2
votes

I have a strange floating-point problem.

Background:

I am implementing a double-precision (64-bit) IEEE 754 floating-point library for an 8-bit processor with a large integer arithmetic co-processor. To test this library, I am comparing the values returned by my code against the values returned by Intel's floating-point instructions. These don't always agree, because Intel's Floating-Point Unit stores values internally in an 80-bit format, with a 64-bit mantissa.

Example (all in hex):

X = 4C816EFD0D3EC47E:
biased exponent = 4C8 (true exponent = 1C9), mantissa = 116EFD0D3EC47E

Y = 449F20CDC8A5D665:
biased exponent = 449 (true exponent = 14A), mantissa = 1F20CDC8A5D665

Calculate X * Y

The product of the mantissas is 10F5643E3730A17FF62E39D6CDB0, which when rounded to 53 (decimal) bits is 10F5643E3730A1 (because the top bit of 7FF62E39D6CDB0 is zero). So the correct mantissa in the result is 10F5643E3730A1.

But if the computation is carried out with a 64-bit mantissa, 10F5643E3730A17FF62E39D6CDB0 is rounded up to 10F5643E3730A1800, which when rounded again to 53 bits becomes 10F5643E3730A2. The least significant digit has changed from 1 to 2.

To sum up: my library returns the correct mantissa 10F5643E3730A1, but the Intel hardware returns (correctly) 10F5643E3730A2, because of its internal 64-bit mantissa.

The problem:

Now, here's what I don't understand: sometimes the Intel hardware returns 10F5643E3730A1 in the mantissa! I have two programs, a Windows console program and a Windows GUI program, both built by Qt using g++ 4.5.2. The console program returns 10F5643E3730A2, as expected, but the GUI program returns 10F5643E3730A1. They are using the same library function, which has the three instructions:

fldl   -0x18(%ebp)
fmull  -0x10(%ebp)
fstpl  0x4(%esp)

And these three instructions compute a different result in the two programs. (I have stepped through them both in the debugger.) It seems to me that this might be something that Qt does to configure the FPU in its GUI startup code, but I can't find any documentation about this. Does anybody have any idea what's happening here?

2

2 Answers

5
votes

The instructions stream of and inputs to a function do not uniquely determine its execution. You must also consider the environment that is already established in the processor at the time of its execution.

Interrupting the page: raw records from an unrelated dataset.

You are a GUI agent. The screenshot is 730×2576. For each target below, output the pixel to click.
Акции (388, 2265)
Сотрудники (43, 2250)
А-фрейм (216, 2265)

If you inspect the x87 control word, you will find that it is set in two different states, corresponding to your two observed behaviors. In one, the precision control [bits 9:8] has been set to 10b (53 bits). In the other, it is set to 11b (64 bits).

As to exactly what is establishing the non-default state, it could be anything that happens in that thread prior to execution of your code. Any libraries that are pulled in are likely suspects. If you want to do some archaeology, the smoking gun is typically the fldcw instruction (though the control word can also be written to by fldenv, frstor, and finit.

3
votes

normally it's a compiler setting. Check for example the following page for Visual C++: http://msdn.microsoft.com/en-us/library/aa289157%28v=vs.71%29.aspx

or this document for intel: http://cache-www.intel.com/cd/00/00/34/76/347605_347605.pdf

Especially the intel document mentions some flags inside the processor that determine the behavior of the FPU instructions. This explains why the same code behaves differently in 2 programs (one sets the flags different to the other).